#### Passage for review
Enterprise – Human-to-human enhanced selling with a tool stack provides omni-channel communication to meet customers in their preferred manner (from Web to virtual collaboration, to in-person) while evolving from just-in-time enablement to serving up predictive in-workflow customer engagement that may include content created by generative AI.

Mid-Market – Augmented selling with a healthy tool implementation can automate the mundane parts of engagement to provide efficiency for when human buyers choose to engage with human sellers only after they’ve hit the limit of their own self-service with or without the aid of a digital human. Think AI-assisted sales cadence, call coaching, calendar integrations, mutual action plans, etc.

SMB – Automated selling with a robust tool stack across marketing, sales, and customer success is already taking shape to save time on renewals and other frictionless transactions where AI can provide predictive sizing, contract, payment, and fulfillment for machine to machine transactions.

As digitally native generations who prefer no or low live interaction with sellers mature into roles as influencers and even decision makers, we must respect how and when they want to interact, whether asynchronously or in-person. A generation of YouTube learners has a voracious appetite for efficient consumption of digitally curated experiences and low tolerance for navigating through inefficient processes.

Digital Collaboration and Consensus Building

Research has shown that enterprise buying has become significantly more complex. As the increasing number of roles has become integral to making purchase decisions (e.g. IT, operations, procurement, security, facilities, customer experience, etc.), sales cycles have increased correspondingly.

Much of the increase in sales cycles is due to the linear nature of interdepartmental problem-solving and decision- making. Once a solution is evaluated by one group, it is sent along to the next group for its review, and so on. The compounding factor is the inherent iteration of the process — when one group asks questions or makes changes, the previous buying/decision-making teams must re-engage to accommodate these new factors.

It would be optimal to find ways to help teams engage in problem-solving and decision-making together — sharing their groups’ needs, requirements and concerns so the collective team can evaluate alternatives concurrently.
########
#### Data section
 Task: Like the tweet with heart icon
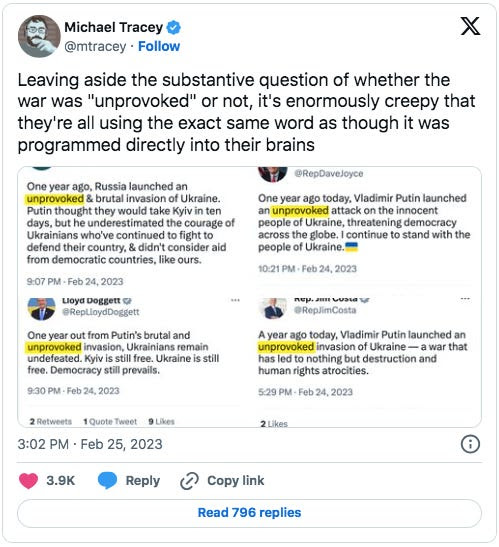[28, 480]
########
#### Data section
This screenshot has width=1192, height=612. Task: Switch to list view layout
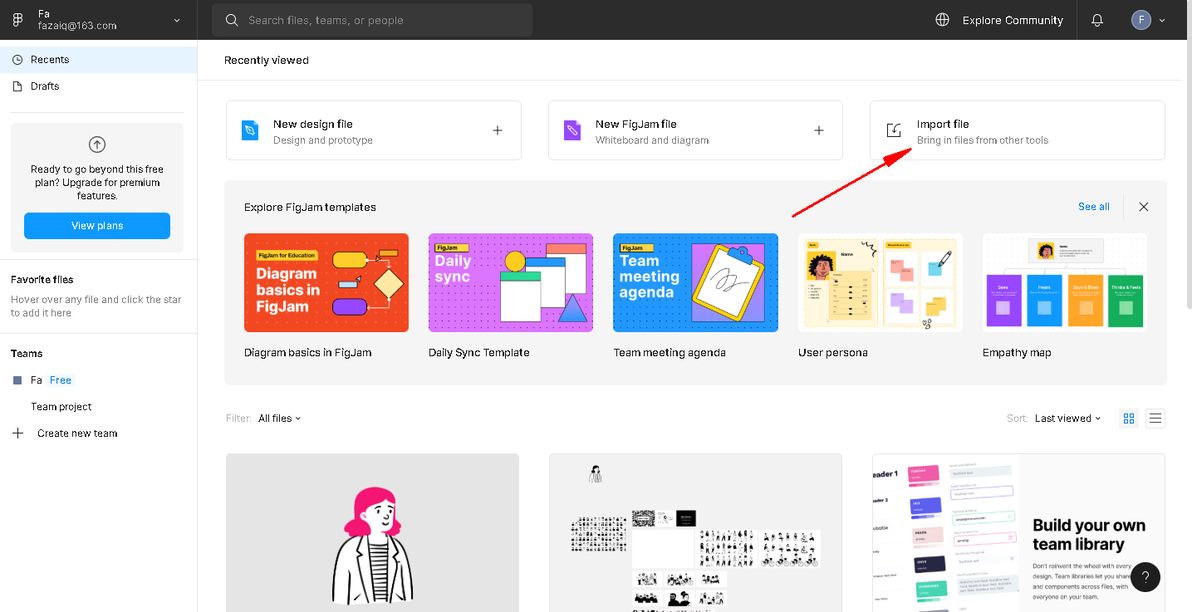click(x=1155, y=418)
########
#### Data section
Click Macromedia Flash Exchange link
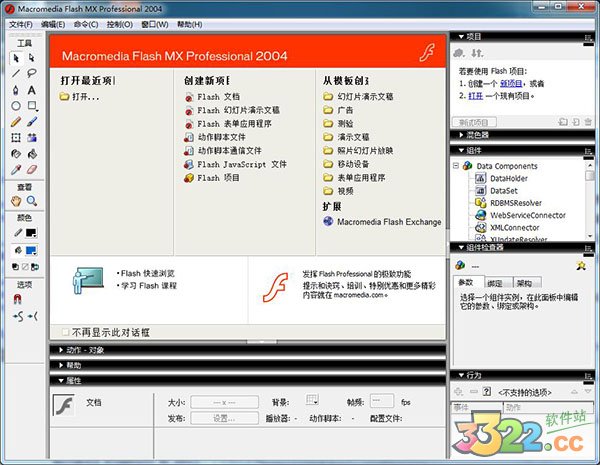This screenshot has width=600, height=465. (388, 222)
########
Questions:
[a] From the passage on selling and enterprise buying, list the roles it gives as examples of those that have become integral to making purchase decisions.
[b] Take the passage on selling and enterprise buying further, continuing after its final sentence.

Exercise answers:
[a]
- IT
- Operations
- Procurement
- Security
- Facilities
- Customer experience

[b]
Because of the remote nature of much of the enterprise workforce, bringing disparate teams together has become increasingly difficult, while simply hosting a video conference has been shown to be less effective as a problem-solving forum. What is needed are digital collaboration solutions that address the key needs and value for each stakeholder while allowing for engaging participation. This new generation of interactivity (i.e. multi-user, concurrent interactions in the same digital workspace) will transform the company’s internal decision process and reduce unnecessary decision-making delays.

Digital-Enabled Process and Transformation

The next generation of enterprise sales and marketing organizations will thrive not because they have tactically adjusted their methods and tools, but because they have strategically revolutionized the way they do everything. At the heart of this revolution is the need to focus on customer outcomes and experience rather than what the company is trying to sell. Based on this philosophy, the sales process is designed around who customers are, what critical challenges they face, when and where they prefer to interact with the vendor, and how they make decisions.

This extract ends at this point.